▶ **EXERCISE DIRECTIONS**
Transcribe, word for word, the line containing "Reset Painting Mode with its R button" and each line following it through the end of the listing below. Omit all other lines.

▶ **EXERCISE INPUTS**
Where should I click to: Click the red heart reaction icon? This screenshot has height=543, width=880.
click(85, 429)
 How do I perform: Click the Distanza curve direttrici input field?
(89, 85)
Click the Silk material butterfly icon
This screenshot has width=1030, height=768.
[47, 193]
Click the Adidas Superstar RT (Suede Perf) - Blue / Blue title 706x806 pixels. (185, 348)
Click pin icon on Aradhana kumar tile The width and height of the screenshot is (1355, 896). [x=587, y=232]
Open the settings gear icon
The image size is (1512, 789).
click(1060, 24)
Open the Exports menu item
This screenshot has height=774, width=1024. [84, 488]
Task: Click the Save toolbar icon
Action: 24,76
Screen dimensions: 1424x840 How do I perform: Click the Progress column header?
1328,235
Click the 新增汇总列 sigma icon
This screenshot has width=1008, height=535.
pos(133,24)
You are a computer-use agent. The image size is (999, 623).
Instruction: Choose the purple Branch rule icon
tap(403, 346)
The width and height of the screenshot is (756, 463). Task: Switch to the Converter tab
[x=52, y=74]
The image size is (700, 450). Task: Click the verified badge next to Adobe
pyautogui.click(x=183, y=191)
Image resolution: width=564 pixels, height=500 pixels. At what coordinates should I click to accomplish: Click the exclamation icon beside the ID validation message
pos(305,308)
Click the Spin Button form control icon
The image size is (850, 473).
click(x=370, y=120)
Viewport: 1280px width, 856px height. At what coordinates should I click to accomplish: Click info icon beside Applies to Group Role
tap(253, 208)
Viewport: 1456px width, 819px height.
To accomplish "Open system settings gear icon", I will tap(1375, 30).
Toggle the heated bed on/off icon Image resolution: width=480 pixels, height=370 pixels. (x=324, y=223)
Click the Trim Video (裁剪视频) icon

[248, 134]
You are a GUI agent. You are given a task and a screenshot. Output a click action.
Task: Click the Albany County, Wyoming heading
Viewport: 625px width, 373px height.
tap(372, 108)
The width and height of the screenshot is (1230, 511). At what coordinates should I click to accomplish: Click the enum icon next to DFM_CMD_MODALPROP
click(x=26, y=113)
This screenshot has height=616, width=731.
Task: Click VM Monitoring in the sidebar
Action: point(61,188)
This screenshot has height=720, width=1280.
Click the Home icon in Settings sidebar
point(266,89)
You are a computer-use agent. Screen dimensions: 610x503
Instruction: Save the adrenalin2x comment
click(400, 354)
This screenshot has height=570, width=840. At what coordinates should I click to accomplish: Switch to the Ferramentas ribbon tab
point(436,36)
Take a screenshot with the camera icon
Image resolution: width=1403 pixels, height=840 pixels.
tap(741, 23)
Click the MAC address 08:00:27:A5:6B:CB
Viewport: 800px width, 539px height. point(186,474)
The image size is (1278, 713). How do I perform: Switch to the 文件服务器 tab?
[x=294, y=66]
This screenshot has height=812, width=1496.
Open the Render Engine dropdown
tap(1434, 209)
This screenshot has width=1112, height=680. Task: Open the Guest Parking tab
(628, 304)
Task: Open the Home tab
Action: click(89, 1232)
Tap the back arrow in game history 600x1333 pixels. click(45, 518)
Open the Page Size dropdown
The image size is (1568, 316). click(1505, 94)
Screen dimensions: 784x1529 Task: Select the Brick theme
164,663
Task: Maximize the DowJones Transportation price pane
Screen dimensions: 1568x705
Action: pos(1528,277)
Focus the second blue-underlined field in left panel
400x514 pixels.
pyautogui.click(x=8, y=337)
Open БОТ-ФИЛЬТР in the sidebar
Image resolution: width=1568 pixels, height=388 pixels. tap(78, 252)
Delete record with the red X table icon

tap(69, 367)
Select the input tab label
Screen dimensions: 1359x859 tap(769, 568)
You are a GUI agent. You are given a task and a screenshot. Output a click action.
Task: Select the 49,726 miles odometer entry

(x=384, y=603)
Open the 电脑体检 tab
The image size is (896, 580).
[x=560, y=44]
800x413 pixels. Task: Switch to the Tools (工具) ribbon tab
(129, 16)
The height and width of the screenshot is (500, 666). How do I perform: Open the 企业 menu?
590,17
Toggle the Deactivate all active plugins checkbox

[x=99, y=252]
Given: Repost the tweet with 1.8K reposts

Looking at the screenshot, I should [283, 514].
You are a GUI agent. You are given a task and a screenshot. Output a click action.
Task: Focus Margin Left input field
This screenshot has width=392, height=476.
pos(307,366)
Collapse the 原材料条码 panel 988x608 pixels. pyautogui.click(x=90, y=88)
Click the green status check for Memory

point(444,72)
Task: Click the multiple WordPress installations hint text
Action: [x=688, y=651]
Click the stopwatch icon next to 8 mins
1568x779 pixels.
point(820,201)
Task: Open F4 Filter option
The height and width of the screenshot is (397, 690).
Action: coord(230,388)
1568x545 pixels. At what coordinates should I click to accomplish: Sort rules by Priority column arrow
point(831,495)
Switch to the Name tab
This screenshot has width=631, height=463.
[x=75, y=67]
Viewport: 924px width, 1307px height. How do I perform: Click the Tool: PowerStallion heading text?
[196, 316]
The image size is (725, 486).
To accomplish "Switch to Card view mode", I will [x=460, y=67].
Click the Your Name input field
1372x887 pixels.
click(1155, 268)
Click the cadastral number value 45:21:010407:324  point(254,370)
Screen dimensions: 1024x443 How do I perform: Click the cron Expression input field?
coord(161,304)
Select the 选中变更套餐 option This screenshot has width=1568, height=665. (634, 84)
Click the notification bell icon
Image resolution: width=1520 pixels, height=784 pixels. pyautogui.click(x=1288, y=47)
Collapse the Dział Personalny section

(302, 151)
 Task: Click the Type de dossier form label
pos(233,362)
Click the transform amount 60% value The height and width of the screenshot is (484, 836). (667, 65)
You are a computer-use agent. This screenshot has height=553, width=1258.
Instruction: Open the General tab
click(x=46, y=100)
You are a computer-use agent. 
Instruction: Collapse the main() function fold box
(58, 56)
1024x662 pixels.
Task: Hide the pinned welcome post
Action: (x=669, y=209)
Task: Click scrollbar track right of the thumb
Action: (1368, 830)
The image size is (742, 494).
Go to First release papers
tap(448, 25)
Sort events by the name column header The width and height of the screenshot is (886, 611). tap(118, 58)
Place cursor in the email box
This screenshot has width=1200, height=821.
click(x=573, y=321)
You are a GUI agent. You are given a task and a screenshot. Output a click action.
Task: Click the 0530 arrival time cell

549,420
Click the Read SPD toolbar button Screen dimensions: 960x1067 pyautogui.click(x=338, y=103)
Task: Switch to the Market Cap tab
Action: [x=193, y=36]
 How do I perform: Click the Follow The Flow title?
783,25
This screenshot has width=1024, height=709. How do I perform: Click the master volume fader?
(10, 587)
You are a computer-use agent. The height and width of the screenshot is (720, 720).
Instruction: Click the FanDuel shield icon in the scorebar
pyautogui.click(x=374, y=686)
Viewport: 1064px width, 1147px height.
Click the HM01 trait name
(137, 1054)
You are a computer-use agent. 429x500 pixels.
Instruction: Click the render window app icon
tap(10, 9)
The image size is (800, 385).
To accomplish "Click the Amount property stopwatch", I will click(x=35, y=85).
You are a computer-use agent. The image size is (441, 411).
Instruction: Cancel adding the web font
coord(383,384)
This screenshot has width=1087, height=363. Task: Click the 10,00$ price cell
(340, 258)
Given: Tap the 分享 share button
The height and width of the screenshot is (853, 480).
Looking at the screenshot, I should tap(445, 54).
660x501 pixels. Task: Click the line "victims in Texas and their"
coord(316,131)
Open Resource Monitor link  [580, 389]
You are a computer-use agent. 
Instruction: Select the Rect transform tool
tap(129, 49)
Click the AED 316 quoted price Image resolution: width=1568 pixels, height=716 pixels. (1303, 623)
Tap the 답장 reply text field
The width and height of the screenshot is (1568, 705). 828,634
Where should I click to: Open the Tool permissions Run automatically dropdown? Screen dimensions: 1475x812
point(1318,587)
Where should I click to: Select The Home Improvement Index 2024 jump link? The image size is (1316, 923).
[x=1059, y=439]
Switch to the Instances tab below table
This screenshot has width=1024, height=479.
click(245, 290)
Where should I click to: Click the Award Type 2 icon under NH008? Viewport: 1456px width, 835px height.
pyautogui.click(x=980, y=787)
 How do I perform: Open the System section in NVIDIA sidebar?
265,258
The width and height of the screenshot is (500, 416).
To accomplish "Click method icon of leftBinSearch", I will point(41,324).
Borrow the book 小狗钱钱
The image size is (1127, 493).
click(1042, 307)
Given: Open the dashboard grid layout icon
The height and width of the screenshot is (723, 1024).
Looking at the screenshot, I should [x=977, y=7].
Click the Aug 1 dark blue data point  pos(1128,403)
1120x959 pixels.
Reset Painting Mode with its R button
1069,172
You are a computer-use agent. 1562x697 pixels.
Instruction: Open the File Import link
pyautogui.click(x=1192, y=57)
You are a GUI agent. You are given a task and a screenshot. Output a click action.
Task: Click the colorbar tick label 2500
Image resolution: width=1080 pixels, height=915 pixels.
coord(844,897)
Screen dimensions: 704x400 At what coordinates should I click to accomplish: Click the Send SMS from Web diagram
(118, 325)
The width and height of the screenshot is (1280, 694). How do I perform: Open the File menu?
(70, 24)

▶ **REPLY**
Reset Painting Mode with its R button
1069,172
You are a computer-use agent. 1562x697 pixels.
Instruction: Open the File Import link
pyautogui.click(x=1192, y=57)
You are a GUI agent. You are given a task and a screenshot. Output a click action.
Task: Click the colorbar tick label 2500
Image resolution: width=1080 pixels, height=915 pixels.
coord(844,897)
Screen dimensions: 704x400 At what coordinates should I click to accomplish: Click the Send SMS from Web diagram
(118, 325)
The width and height of the screenshot is (1280, 694). How do I perform: Open the File menu?
(70, 24)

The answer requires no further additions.